Investor appetite on the Polish real estate market in Q2 2017 has translated into high transaction volumes which stood at approximately €1 billion. The retail sector accounted for 80% market share of capital invested in Q2, mainly resulting from large portfolio acquisitions. If pending deals conclude, the year-end result should be close to €4.2-4.4 billion, which would be similar to the record of 2016.
Analytics at BNP Paribas Real Estate Poland reveal that cap rates for prime properties remained unchanged, however there were no sale transactions recorded in respect of top-quality schemes. Therefore the yield gap between trophy assets and more ordinary secondary buildings is widening and currently stands on average at 1.5-2.5 pps and in some cases even more.
In May 2017, the Government released a second draft bill related to REITs in Poland intended to come into force from 1st January 2018. Public consultations are ongoing.

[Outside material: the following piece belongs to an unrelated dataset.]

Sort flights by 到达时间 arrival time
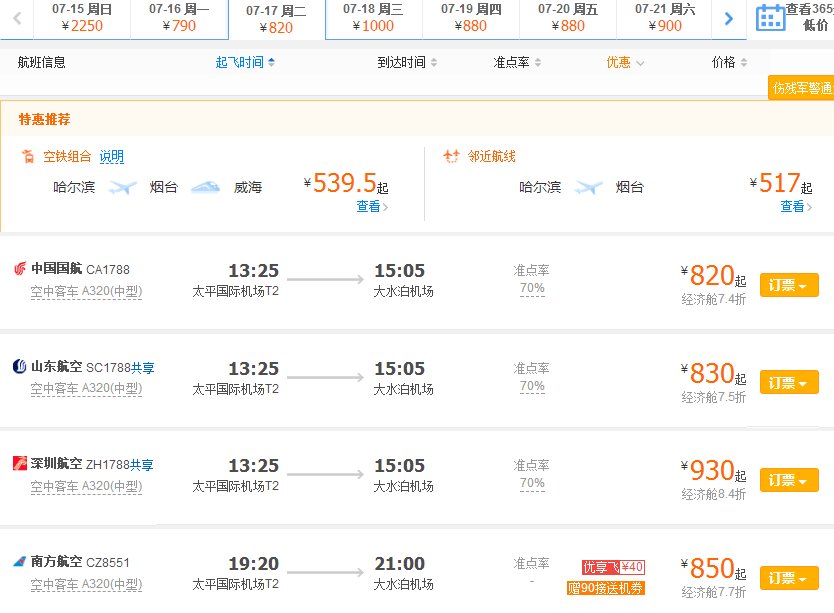Image resolution: width=834 pixels, height=613 pixels. pyautogui.click(x=407, y=62)
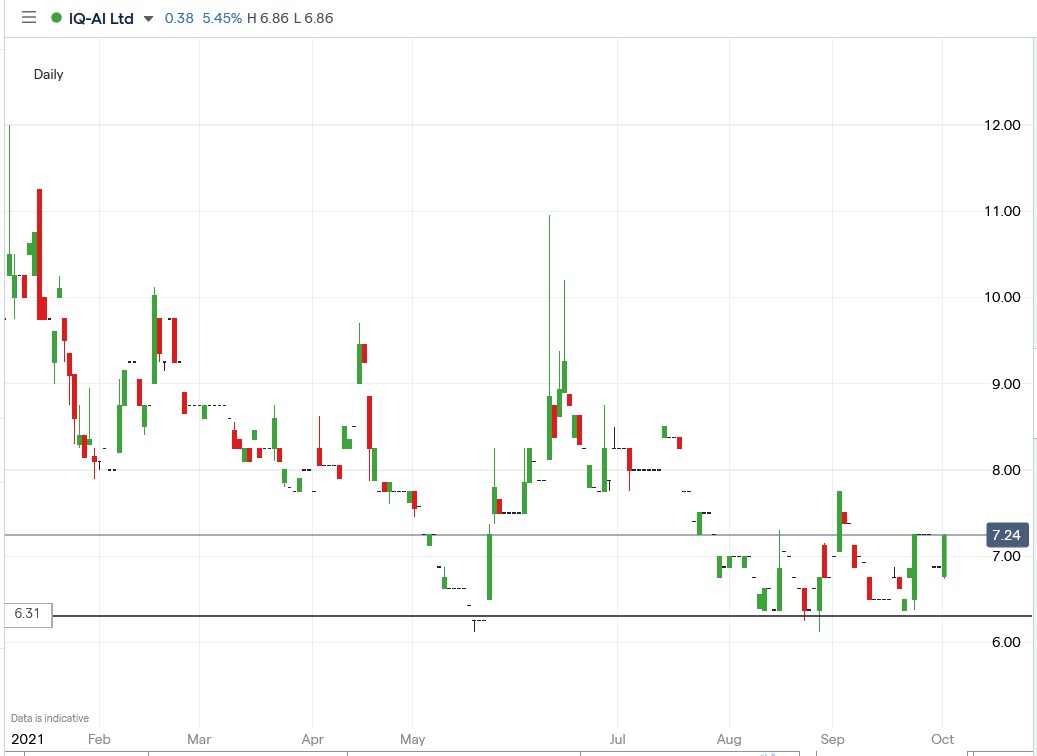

“The long-awaited introduction of legal framework for operation of REITs will have a positive impact on the Polish commercial property market, and at the same time will increase the share of Polish capital in a market currently dominated by foreign players. Furthermore, the introduction of REITs will deliver a positive message to the domestic capital market, and as a result of establishment of a uniform legal and institutional system for operation of this type of companies, the market will significantly improve its liquidity”, Piotr Gozdiewicz, Director of Capital Markets CEE at BNP Paribas Real Estate Poland.
A statement recently issued by the president of the National Bank of Poland and delivered to the finance ministry warns of a property market bubble pumped by foreign investors supported by low interest rates in the Eurozone. This stance is of importance from the market’s point of view showing some caution before introducing REITs.
A change in the approach of the tax authorities to VAT classification of real estate transactions has caused uncertainty in the Polish investment market in Q2 2017. Tax authorities have recently challenged VAT refunds on completed transactions. In view of such trends and complications upon exit, some developers consider establishing property holding structures and funds, in which income producing schemes are placed and held.
“For the last several quarters investors have with increasing attention been analysing the possible risks relating to the changes in the Polish tax system. The latest proposals for amending the PIT and CIT act could in fact at best result in the holding back of investment decisions, and at worstlead to investors’ withdrawal from property purchases. This would not be beneficial to the property market and the economy”, Anna Staniszewska, Head of Research and Consultancy at BNP Paribas Real Estate Poland.